Nos meses que se seguiram, uma “enorme” euforia tomou conta do mercado financeiro. Com uma política de ajustes fiscais severos nas contas públicas, Milei promoveu inúmeras reduções nos processos licitatórios de obras públicas; acabou com os subsídios das tarifas de energia e transporte; além de realizar uma política de desvalorização do peso frente ao dólar norte-americano. Ainda na esteira das mudanças econômicas, empreendeu a revogação da lei do aluguel; transformou as empresas públicas em sociedades anônimas, a fim de prepará-las para uma posterior privatização; realizou a reforma trabalhista, limitando o direito à greve, aumentando o período de experiência e reduzindo as indenizações trabalhistas em caso de demissão sem justa causa.
Contudo, apesar dessa série de reformas, já no início de 2024, enfrentou suas primeiras derrotas no congresso. Na tentativa de aprovar a “Lei Omnibus” – um grande pacote de mudanças econômicas – viu a Câmara alterar a sistemática de votos, analisando cada artigo de forma individual, o que inviabilizou, na prática, o pacote.
Com o passar do tempo, uma situação dúbia se formou na Argentina.
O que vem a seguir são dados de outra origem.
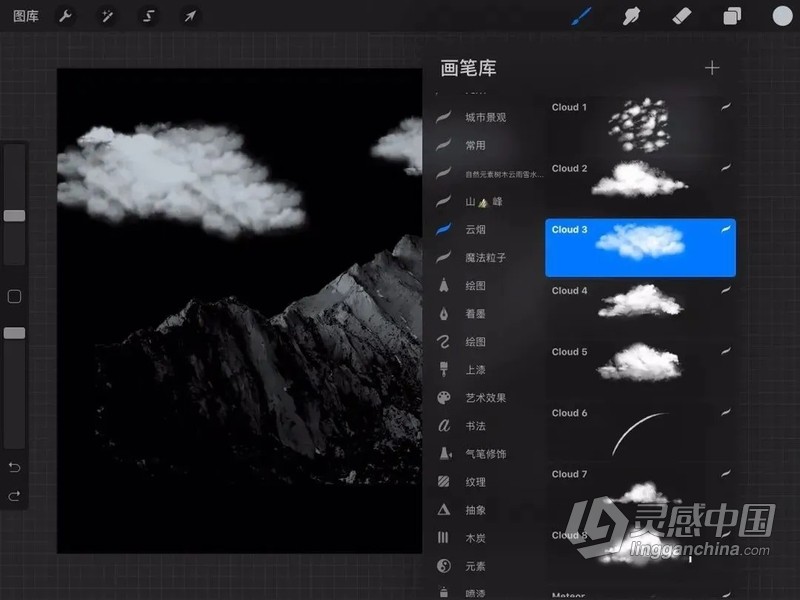Open the Selection tool
Image resolution: width=800 pixels, height=600 pixels.
148,16
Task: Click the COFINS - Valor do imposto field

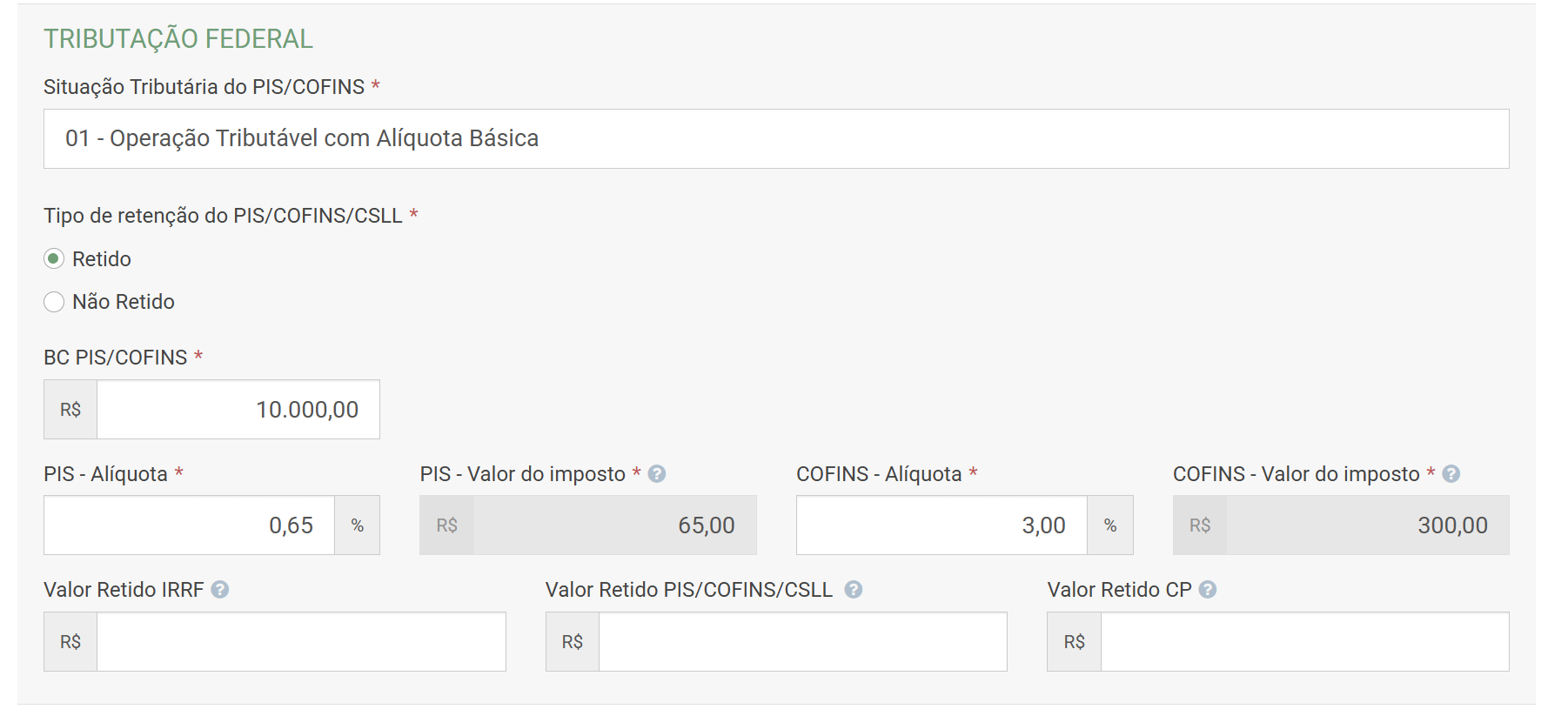Action: (1367, 525)
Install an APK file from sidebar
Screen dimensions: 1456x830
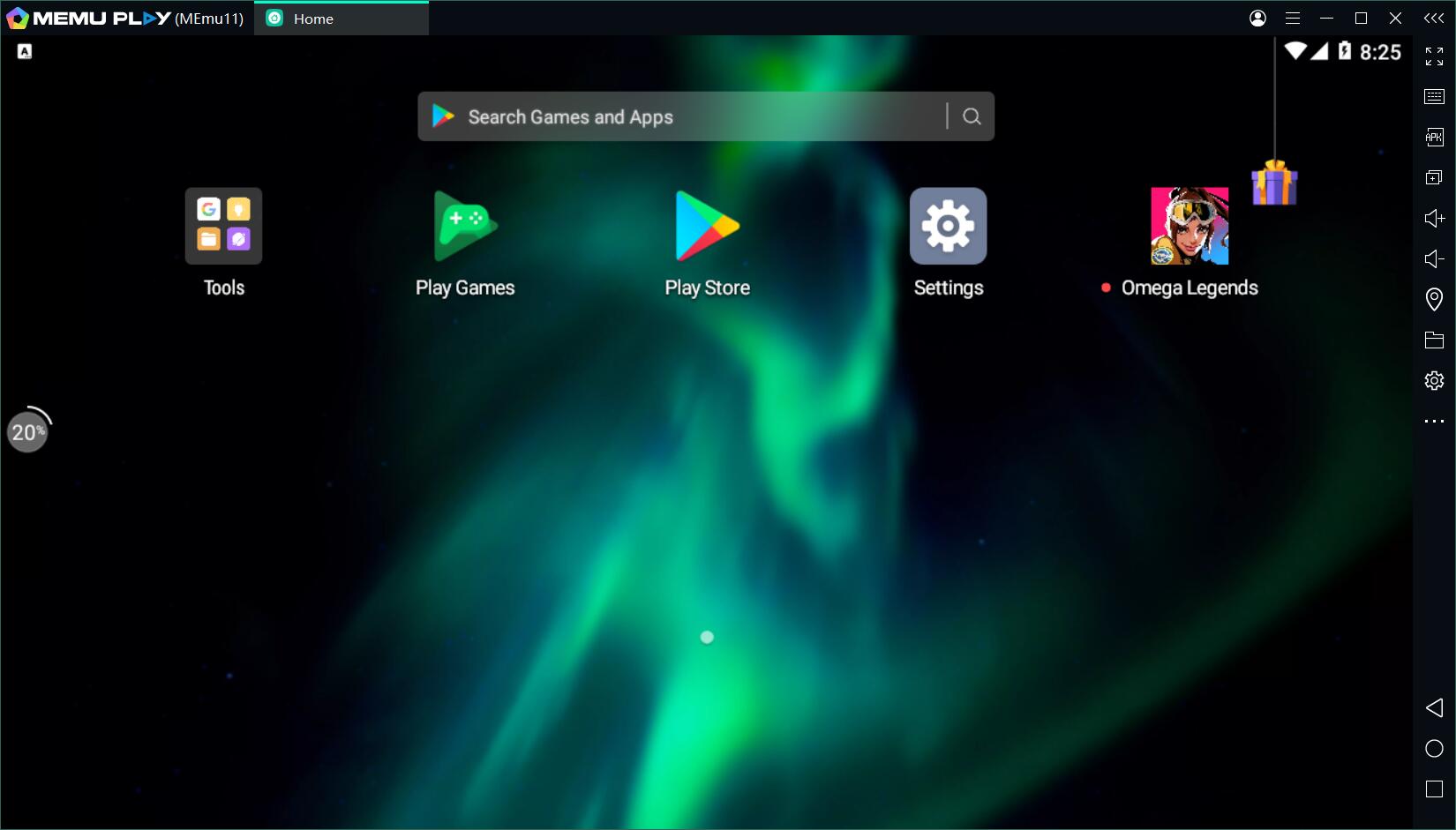[1434, 137]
As medidas de austeridade conseguiram reduzir a persistente inflação, melhorando o cenário econômico, porém, as mesmas medidas provocaram um colapso de uma parcela da população, notadamente os funcionários públicos, os aposentados e a população de baixa renda.
Essa tensão foi piorada por alguns escândalos da sua gestão, entre eles o “criptogate”, quando Milei fez uma postagem para alavancar uma criptomoeda, levando milhares de investidores a comprarem tal cripto. Contudo, em poucas horas o valor da mesma cripto despencou, levando esses investidores a perderem todo o dinheiro. Após muito trabalho para conter a fúria dos investidores, o governo portenho deixou o assunto esfriar.
A piora da popularidade do presidente argentino foi agravada nas últimas semanas, principalmente, após a derrota na província de Buenos Aires, nas eleições do início desse mês. Somado a isso, o vazamento de áudios implicando Karina Milei – irmã e principal articuladora de Javier – em um processo de recebimento de suborno sobre o pagamento de remédios a pessoas com incapacidade.
Esse recente episódio ajudou a minar a já fragilizada popularidade de Javier Milei, que cada vez mais acumula derrotas no congresso argentino. Essas várias derrotas parlamentares fizeram com que o risco país voltasse a aumentar em 829 pontos básicos. O aumento desse risco faz com que o governo argentino tenha dificuldades para conseguir levantar capital no mercado internacional, para a quitação das parcelas dos empréstimos com o FMI no próximo ano.
Milei foi eleito para “combater” a casta política tradicional, que segundo ele, levou a Argentina para um período de caos econômico e político. Contudo, os últimos eventos colocam o atual mandatário em uma situação delicada, pois o crescimento de seu partido foi paralisado, assim como a sua popularidade, principalmente com os setores menos favorecidos da sociedade. Se Milei pretende concorrer a reeleição, ainda não está claro, mas qualquer que seja a sua intenção política, o desgaste de sua imagem e popularidade é notório.